> AVAILABLE RECORDS:
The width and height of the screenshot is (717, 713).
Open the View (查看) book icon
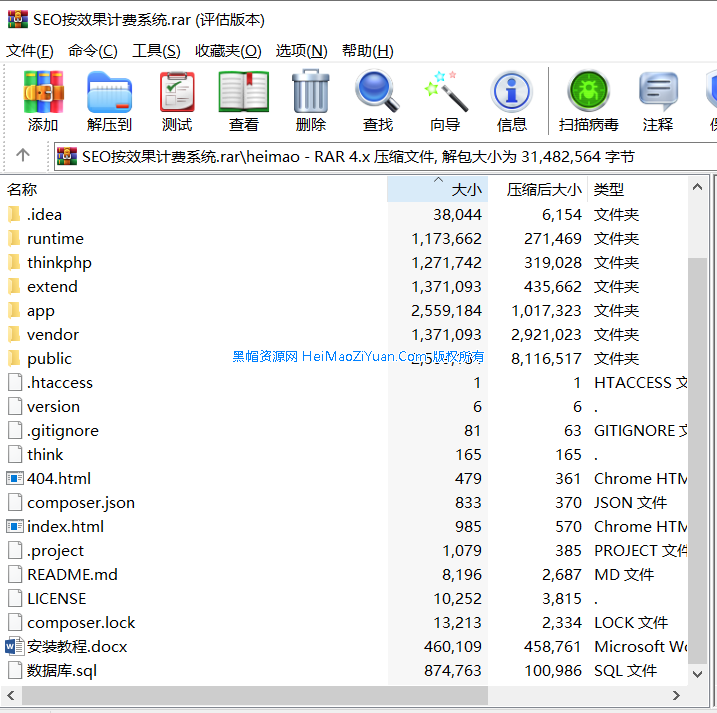coord(243,101)
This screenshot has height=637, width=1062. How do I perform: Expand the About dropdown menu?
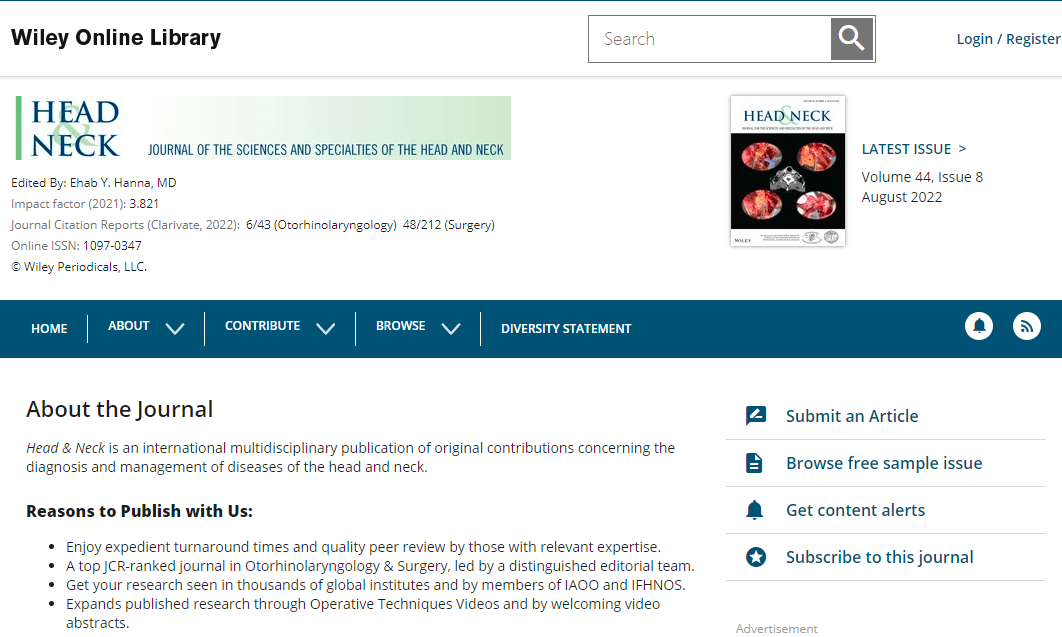tap(146, 327)
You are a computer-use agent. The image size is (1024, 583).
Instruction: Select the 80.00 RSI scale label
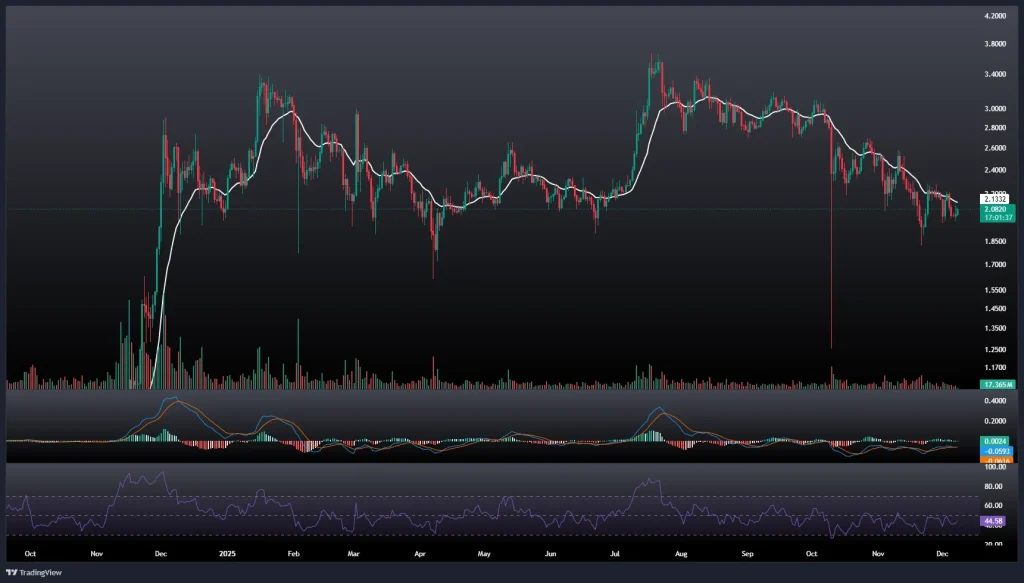click(995, 487)
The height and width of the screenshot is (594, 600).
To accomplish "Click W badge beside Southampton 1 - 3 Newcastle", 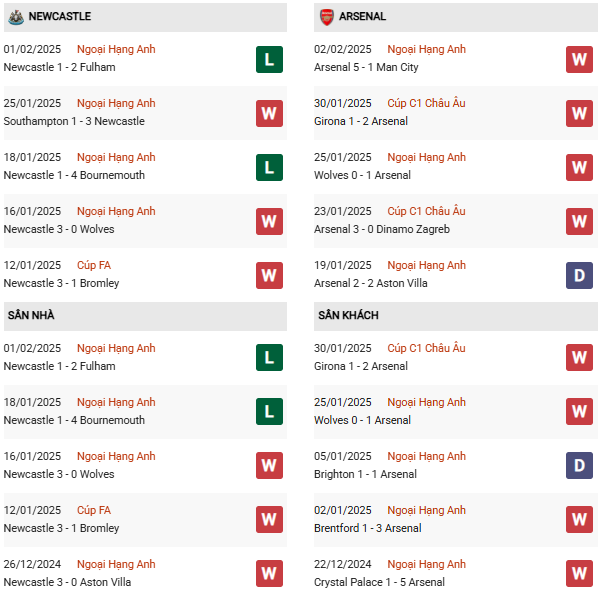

> YOUR INSTRUCTIONS:
What you give back should be exactly the lines from the line holding "Open the View (查看) book icon" through the final line of the material, both ends included, and please leave out the pictures.

> RESPONSE AREA:
Open the View (查看) book icon
coord(243,101)
This screenshot has height=637, width=1062. How do I perform: Expand the About dropdown menu?
tap(146, 327)
You are a computer-use agent. The image size is (1024, 583).
Instruction: Select the 80.00 RSI scale label
click(995, 487)
The height and width of the screenshot is (594, 600).
To accomplish "Click W badge beside Southampton 1 - 3 Newcastle", 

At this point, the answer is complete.